As for the proof of delivery requirement of Schedule D, the Agreement specifically provides: "Proof of Delivery (P.O.D.) is required to be provided to Customer in any reported shortage, damage or loss. P.O.D. must be received not later than four business days after the request" (Compl. Attach. 2 at 10, ¶ 3) FedEx contends that the express language of Schedule D requires Tech Data to request proof of delivery before FedEx must provide proof of delivery. FedEx also argues that proof of delivery can never be provided where, as here, the Goods were lost (Dkt. 37 at 12). Plaintiff submits that the proof of delivery provision is internally inconsistent and ambiguous because it places the burden on FedEx to provide proof of delivery but also speaks to FedEx providing proof of delivery "after the request" (Dkt. 34 at 12).

Although the proof of delivery provision's ambiguity is raised in the motions for summary judgment, neither party has briefed this issue. Whether FedEx breached Schedule D depends on the construction of the contractual terms and whether the proof of delivery provision is triggered only in the event that Plaintiff formally requests proof of delivery.

The present record is insufficiently developed to make that determination. If the clause does not require a formal request, FedEx may be held liable because it admits that it failed to provide proof of delivery and instead provided Plaintiff a delivery receipt showing that the Goods were lost in transit (Dkt. 37 at 12; Attach. 7). FedEx offers no authority for why the delivery receipt was a sufficient substitute for proof of delivery under the Agreement. In addition, nothing on the delivery receipt indicates whether or when Plaintiff actually received it. Further, though FedEx argues that proof of delivery is impossible to provide in a situation where the goods are lost, the Agreement is silent on that issue.
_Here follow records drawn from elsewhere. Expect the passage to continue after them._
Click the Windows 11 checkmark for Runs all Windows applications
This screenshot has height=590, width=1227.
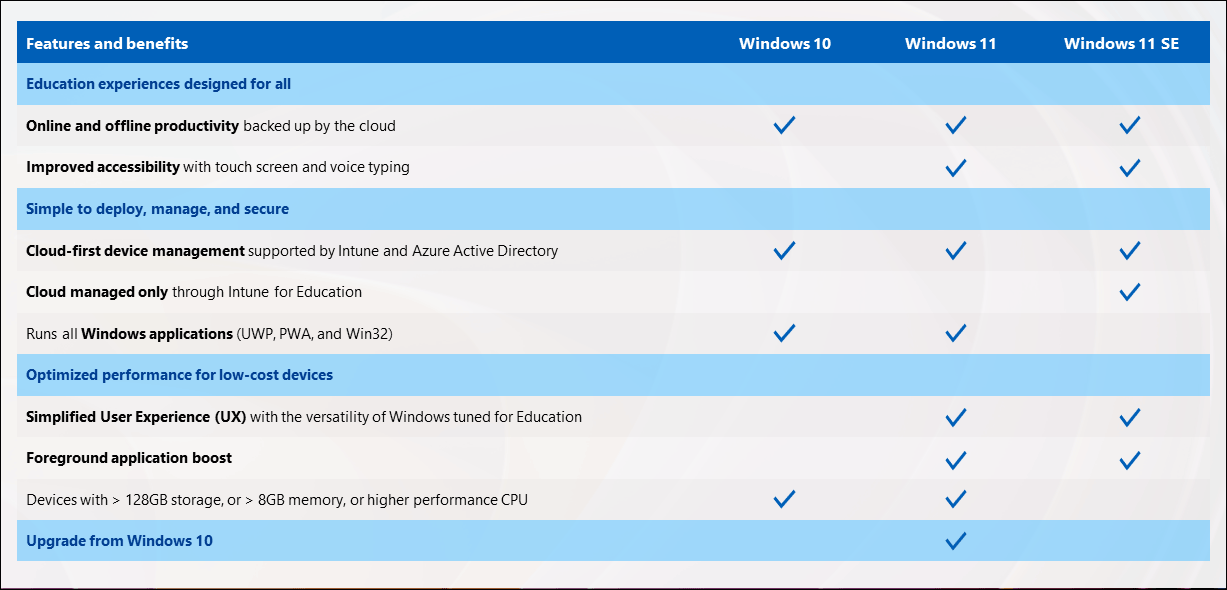pyautogui.click(x=955, y=333)
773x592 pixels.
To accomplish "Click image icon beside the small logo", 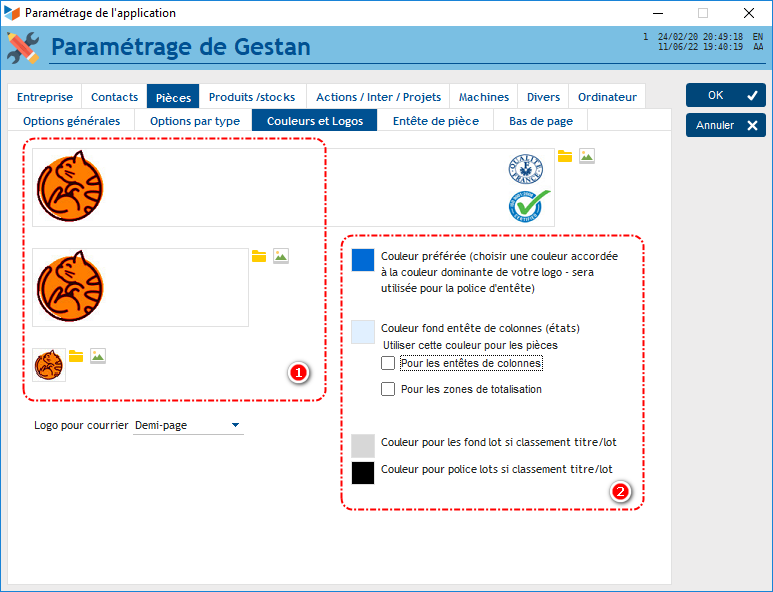I will click(98, 356).
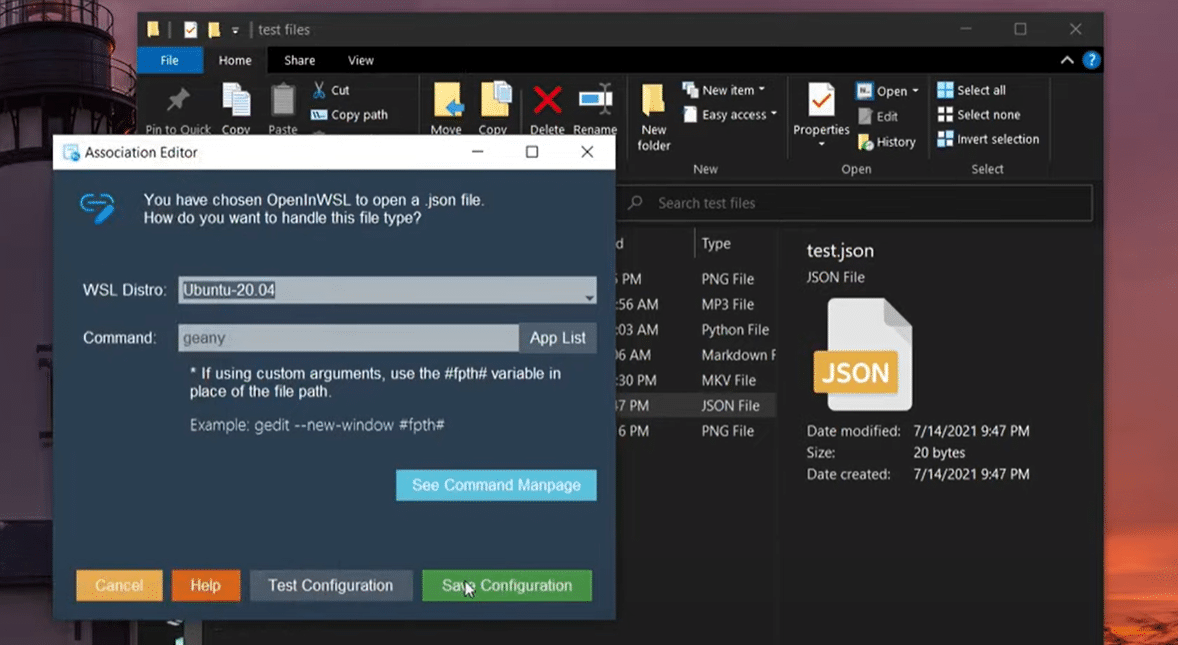Collapse the ribbon with chevron arrow
Image resolution: width=1178 pixels, height=645 pixels.
[x=1067, y=60]
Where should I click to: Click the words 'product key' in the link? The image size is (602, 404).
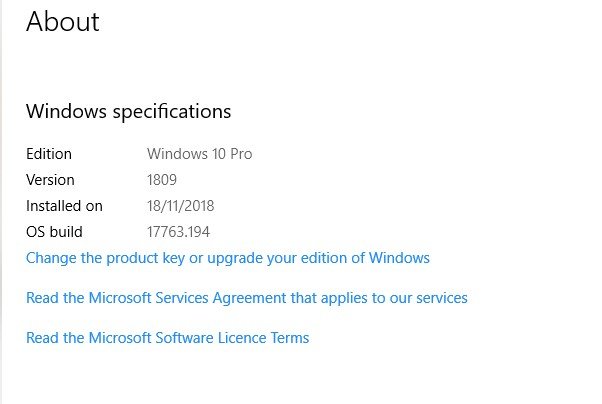tap(159, 258)
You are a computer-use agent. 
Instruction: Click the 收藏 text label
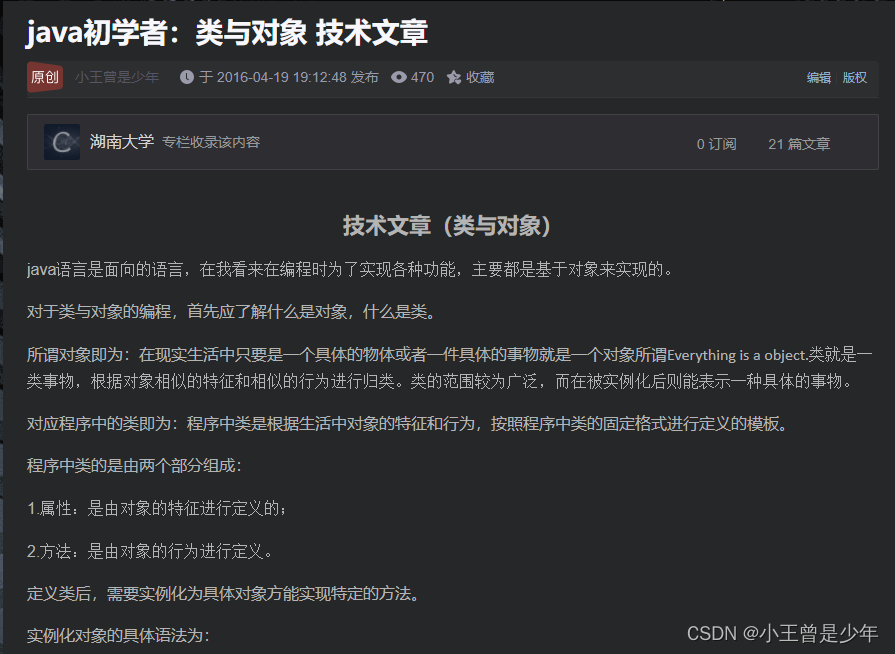point(480,77)
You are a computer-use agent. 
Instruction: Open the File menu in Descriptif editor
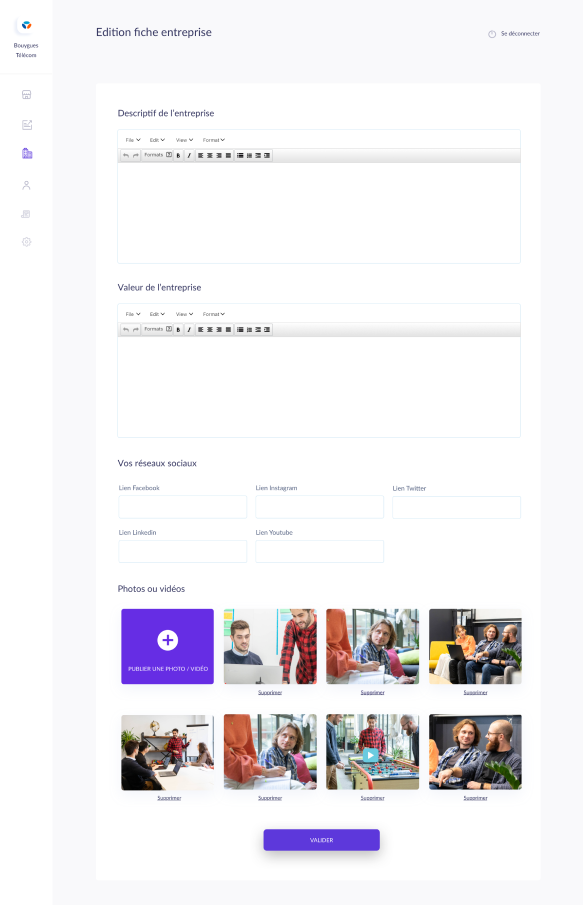tap(133, 140)
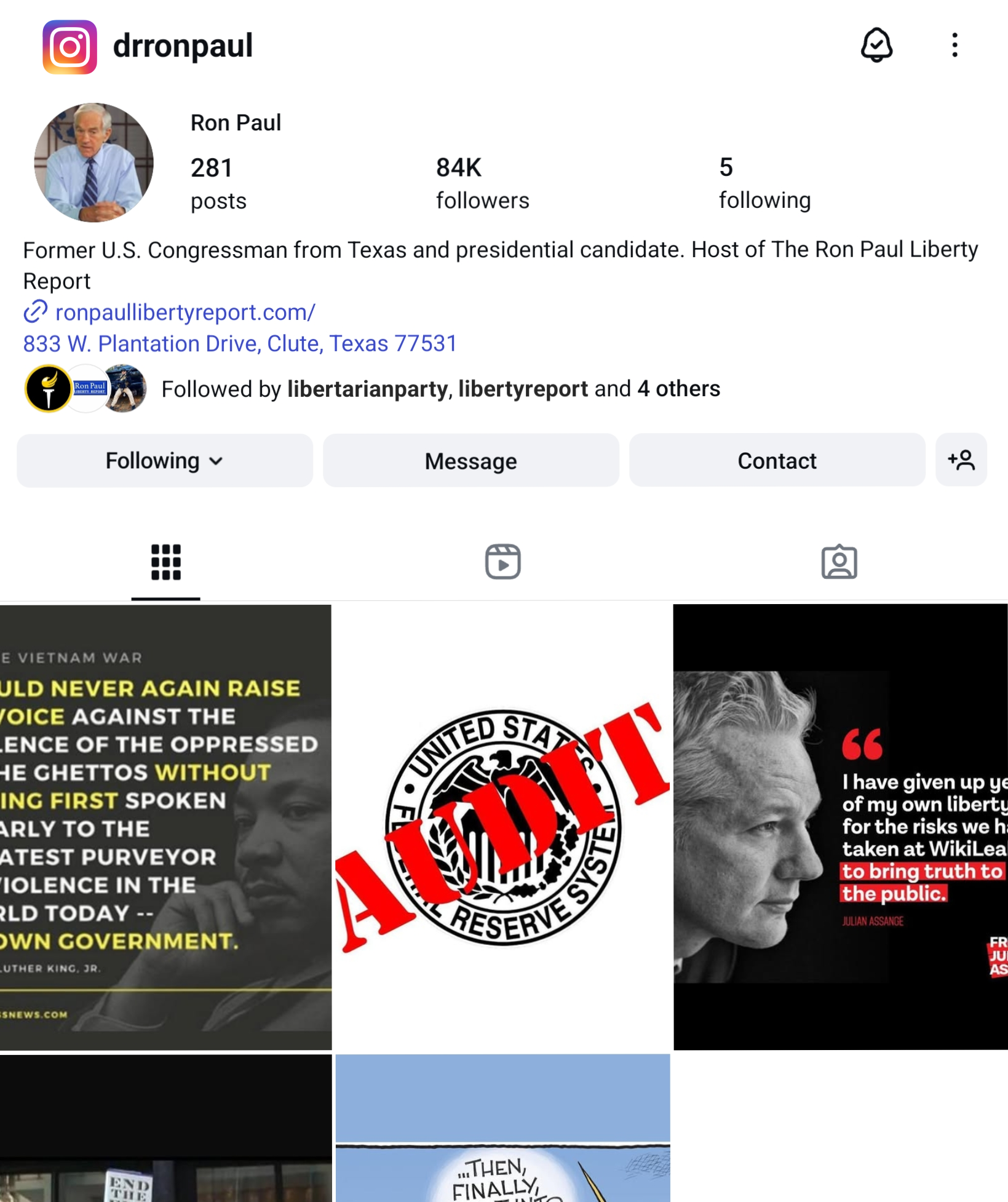Expand the Following dropdown button
The width and height of the screenshot is (1008, 1202).
pyautogui.click(x=165, y=461)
Even if the court accepted FedEx's interpretation that the clause requires a request from Plaintiff before an obligation to provide proof of delivery is triggered, Plaintiff offers the Bryant and Kervin Affidavits as evidence that Tech Data notified FedEx of the loss and requested a proof of delivery investigation. Kervin stated that Tech Data requested on January 17, 2006 (after learning of the loss on January 16, 2006) that FedEx conduct a proof of delivery investigation, which continued into February 2006 (Dkt. 34, Attach. 10 at ¶¶ 6, 10). Bryant stated that he asked FedEx on January 17, 2006 to initiate an investigation to determine proof of delivery (Dkt. 34, Attach. 11 at ¶¶ 4, 5). Although Bryant submits that he did not specifically use the words "proof of delivery" with FedEx, the evidence shows that FedEx was unequivocally aware that by January 17, 2006, Tech Data had reported a loss and requested action by FedEx (Dkt. 34, Attach. 11 at ¶ 5).

As evidence that Plaintiff did not specifically request proof of delivery, FedEx submits the Chavez Affidavit and internal FedEx computer screen notes, which are both devoid of any notation about a proof of delivery request from Plaintiff (Dkt. 39; Dkt. 35, Attach. 5). However, the absence of evidence demonstrating a proof of delivery request is not dispositive of whether such a request occurred where Plaintiff submits its own evidence to the contrary. See Celotex, 477 U.S. at 324-25.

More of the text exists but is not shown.